I think if he really keeps her photo on a desktop on a pc that he still uses actively, I would really be bothered by that as well. I'd see that as a sign that he is not as near to being over his ex as he says he is.

 

Ilse.

 

he doesnt use the laptop. he doesnt use computers but i do when im at the house. but most of the time the laptop is stored away but sometimes it just appears all plugged in.

 

 

i called him back because i just felt like things werent settled. and i told him everything. i told him that i feel like theres something inbetween us and that i think i feel more for him than he does for me and that i feel as if i could bewith him but only if we communicate.

 

basically he says he doesnt want to lead me on about family and stuff, and ive told him time and time again, its a girl thing. i was raised thinking about my future family. my FUTURE family. not what i want right now because i wont want children for atleast 5-8 more years. but still i like to playfully talk about things like baby names and crap that has no relevance to my current life. he also said that he doesnt want me to feel hurt if it doesnt work out. and i told him to just stop thinking that way.
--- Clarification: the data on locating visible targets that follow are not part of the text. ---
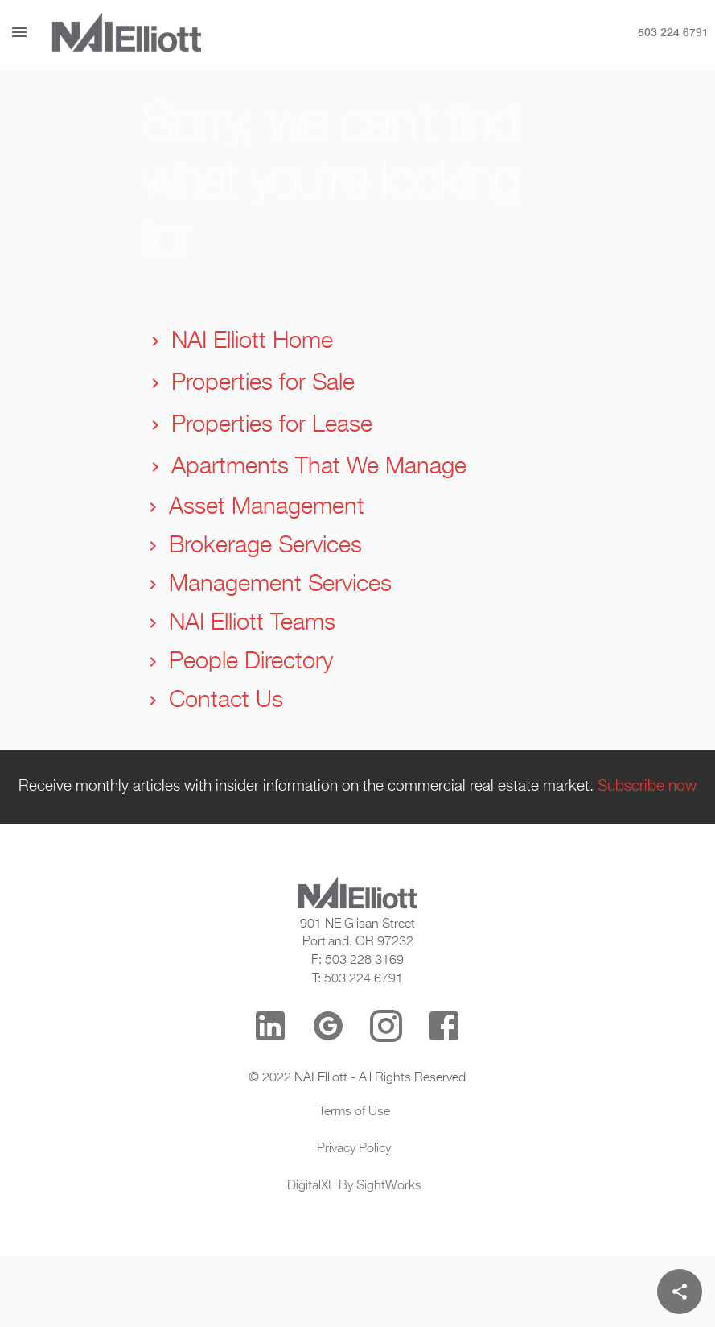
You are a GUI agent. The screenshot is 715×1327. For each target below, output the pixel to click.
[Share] (679, 1291)
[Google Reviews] (328, 1026)
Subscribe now (647, 786)
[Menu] (19, 32)
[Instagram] (386, 1026)
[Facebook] (444, 1026)
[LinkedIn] (270, 1026)
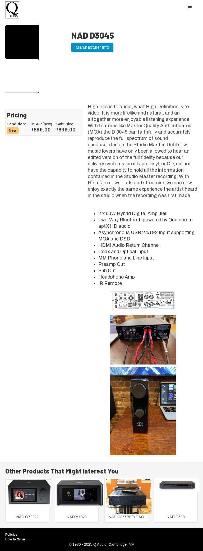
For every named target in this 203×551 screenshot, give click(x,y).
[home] (12, 11)
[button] (190, 8)
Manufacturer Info (92, 47)
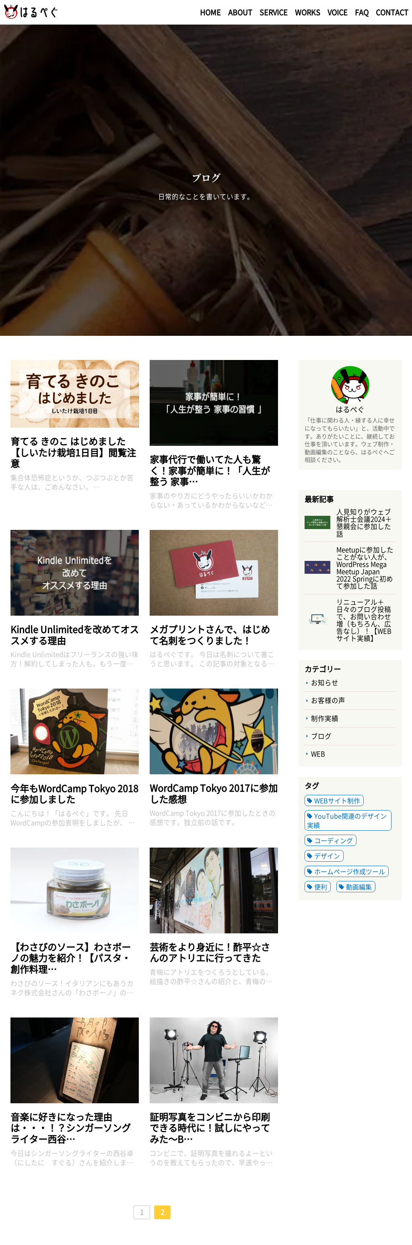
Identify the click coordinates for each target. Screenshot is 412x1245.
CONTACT (392, 12)
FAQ (362, 12)
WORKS (307, 12)
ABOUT (240, 12)
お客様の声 (328, 700)
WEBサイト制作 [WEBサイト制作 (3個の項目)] (337, 800)
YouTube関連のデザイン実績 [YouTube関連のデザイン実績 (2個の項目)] (347, 820)
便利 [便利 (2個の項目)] (320, 886)
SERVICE (274, 12)
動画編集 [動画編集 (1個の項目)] (359, 886)
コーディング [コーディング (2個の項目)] (333, 840)
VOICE (338, 12)
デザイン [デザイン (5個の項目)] (327, 855)
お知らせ (324, 682)
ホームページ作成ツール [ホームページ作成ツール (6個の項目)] (349, 871)
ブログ (321, 736)
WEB (318, 754)
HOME (210, 12)
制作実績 (324, 718)
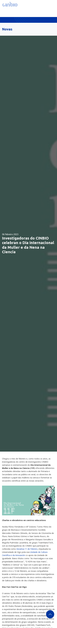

I force myself not to think about those what ifs because if i didnt we'd never go anywhere because it'd be "well if it doesnt work out this'll be a waste...nevermind about that" and thats not how relationships grow. you have to get passed that fear and just go. i told him to just stop thinking about it and stop letting it hold him back because this relationship is something good that can last if we just let it and dont try to control it.

 

then his phone started beeping and i could tell he was tired (he works at 4) so we said goodnight and he said he does love me and we'll talk tomorrow.